Saques, combates aéreos e estradas bloqueadas por facções em guerra deixaram todas as regiões do Sudão, um país no nordeste africano maior que o Peru, isoladas.
A ONU disse que podia acessar apenas 10% dos 48 milhões de habitantes, com o país à beira de uma crise de fome.
Em Otach, um acampamento de deslocados instalado há duas décadas em Darfur do Sul, onde Ishaq se refugiou com sua família, não chegam mais rações de mingau de milho.
Aproximadamente "222.000 crianças podem morrer de fome em algumas semanas ou meses" e "mais de 700.000 (morrerão) este ano", alertou a ONU.

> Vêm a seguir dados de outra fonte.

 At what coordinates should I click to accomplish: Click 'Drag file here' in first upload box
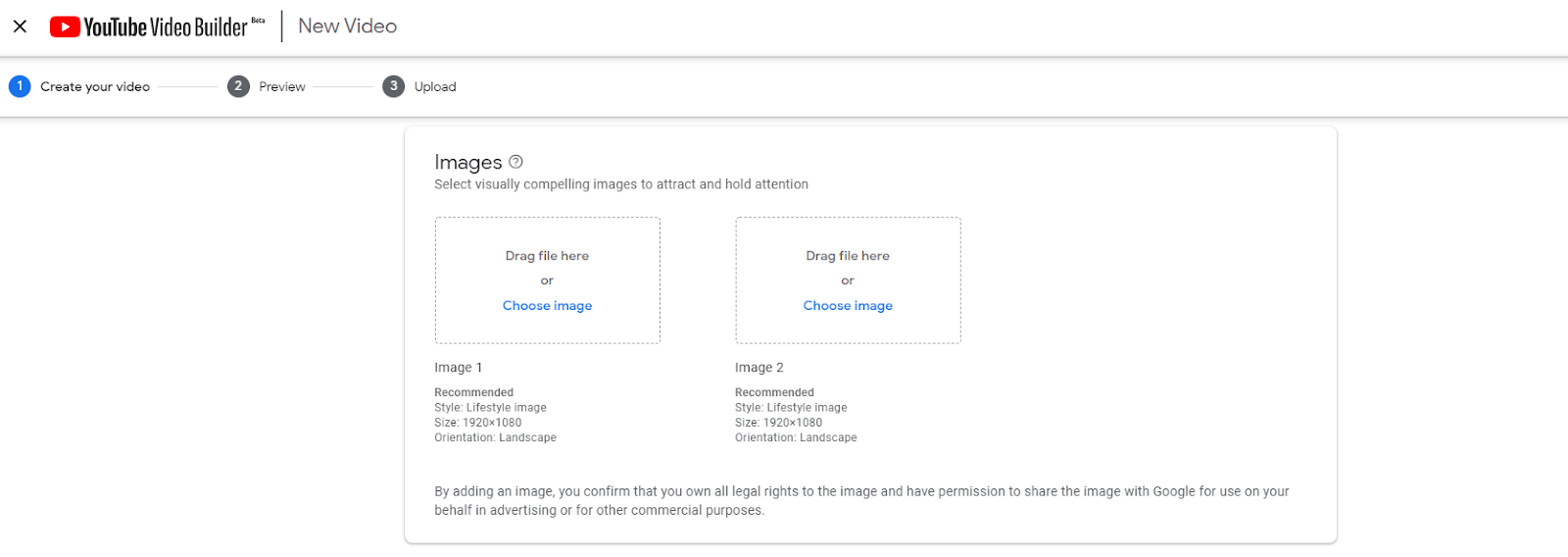(x=547, y=256)
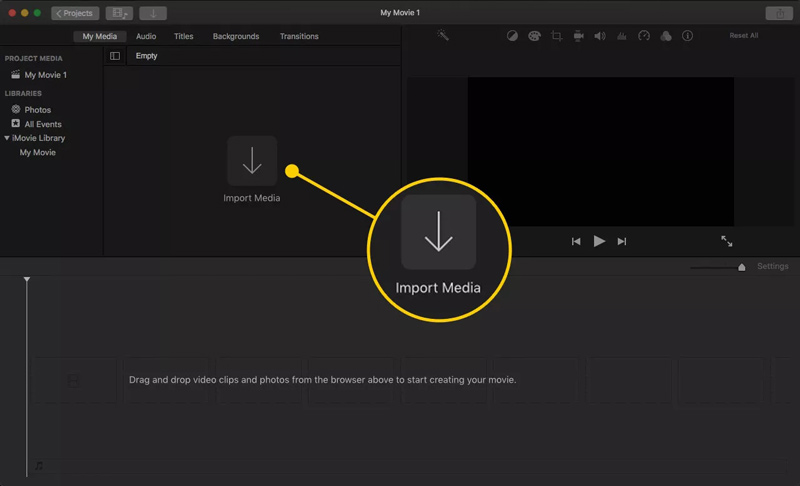
Task: Switch to the Transitions tab
Action: 299,36
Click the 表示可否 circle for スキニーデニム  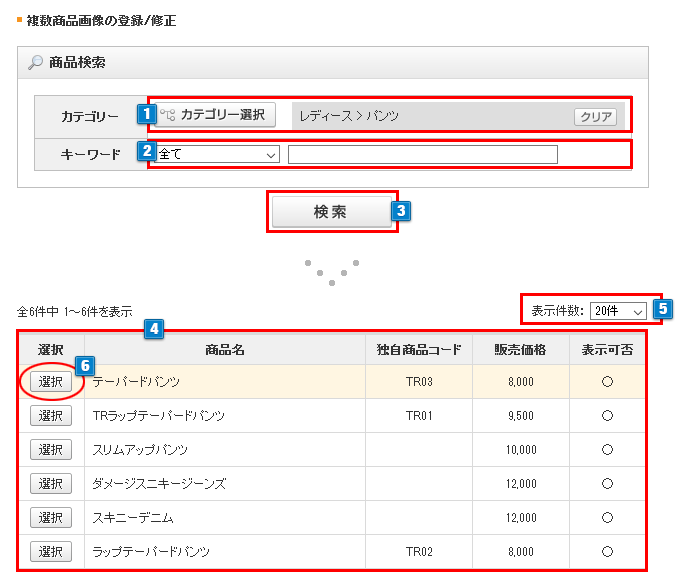pyautogui.click(x=606, y=517)
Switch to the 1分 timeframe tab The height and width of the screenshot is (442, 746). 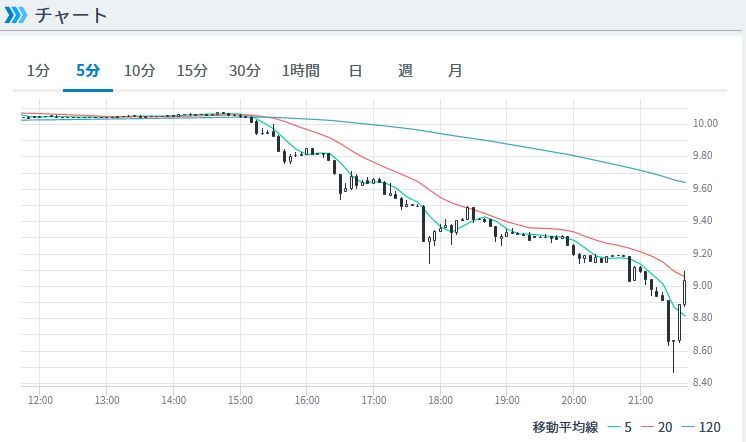coord(38,71)

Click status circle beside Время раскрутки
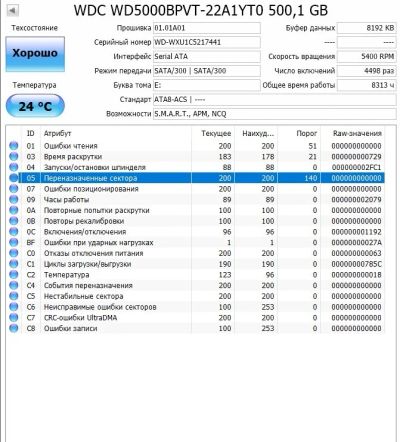coord(14,156)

Segundo a ONG Médicos sem Fronteiras (MSF), pelo menos uma criança morre a cada duas horas apenas no campo de deslocados de Zamzam, em Darfur do Norte.
E no campo de Kalma, em Darfur do Sul, o grupo humanitário Alight afirmou que "mais de duas crianças morrem a cada 12 horas".
- Crianças vendidas -
A revista médica The Lancet informou que o pequeno hospital pediátrico Al Buluk, na capital Cartum, recebe "cerca de 25 crianças por desnutrição severa a cada semana, e dois ou três deles morrem".
Em todo o país, cerca de três milhões de crianças sofrem de desnutrição e 19 milhões não vão à escola, segundo a ONG Save the Children, o que põe em perigo o futuro de um país onde 42% da população têm menos de 14 anos.
Antes da guerra, quase metade das crianças sudanesas apresentava crescimento reduzido e 70% não sabiam ler ou compreender frases simples, segundo a organização.
Adam Regal, porta-voz do grupo humanitário sudanês Coordenação Geral para Refugiados e Deslocados em Darfur, afirmou que viu dezenas de crianças morrerem.
Culpou a "teimosia" dos lados em guerra, e assegurou à AFP que "não chegam mais alimentos e ajuda humanitárias" pela falta de rotas.
Uma fábrica de Cartum que produz suplementos alimentares para crianças foi destruída por bombardeios e fábricas de vacinas para recém-nascidos foram saqueadas.
Doenças como cólera, sarampo e malária se fazem presentes no leste do país
Diante dos horrores da guerra, organizações sudanesas alertam que cada vez mais famílias "vendem" alguns de seus filhos para poder alimentar os outros.
Uma organização humanitária local reportou que um homem vendeu sua filha de 15 anos por sacos de cereais em um mercado.
Segundo a ONU, crianças e mulheres jovens foram vítimas de "sequestros, matrimônios forçados e violência sexual ligados ao conflito em Darfur e no estado Al Jazeera", ao sul de Cartum.